**MATERIAL FOR THIS EXERCISE:**
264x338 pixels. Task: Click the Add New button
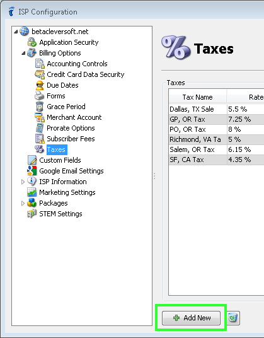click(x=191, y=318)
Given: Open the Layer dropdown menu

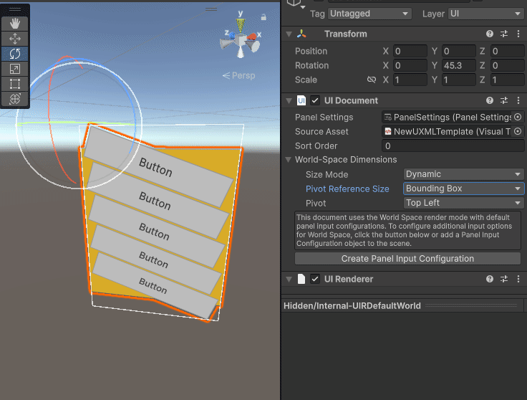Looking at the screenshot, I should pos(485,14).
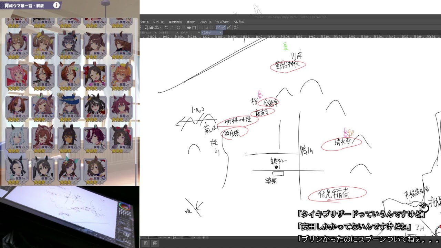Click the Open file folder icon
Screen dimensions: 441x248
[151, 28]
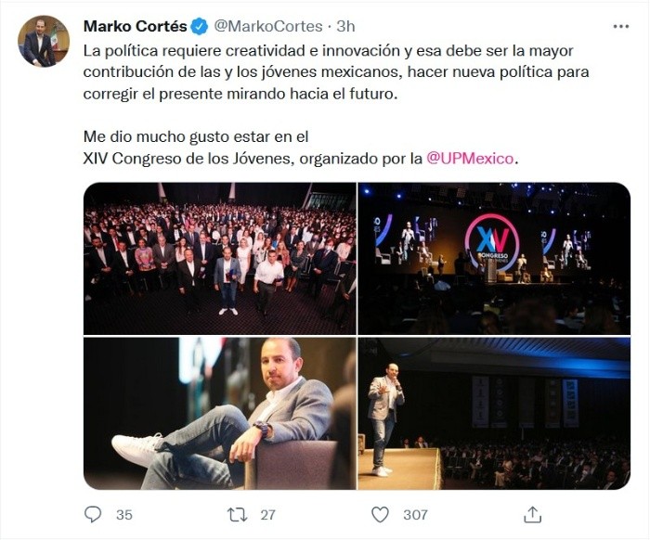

**WHAT IS EXPECTED:** With pictures excluded, the material is to be written out exactly as given.

**EXERCISE RESPONSE:**
264x338 pixels. Task: Click the Add New button
click(x=191, y=318)
Given: Open the Layer dropdown menu

Looking at the screenshot, I should pos(485,14).
Click the Open file folder icon
Screen dimensions: 441x248
[151, 28]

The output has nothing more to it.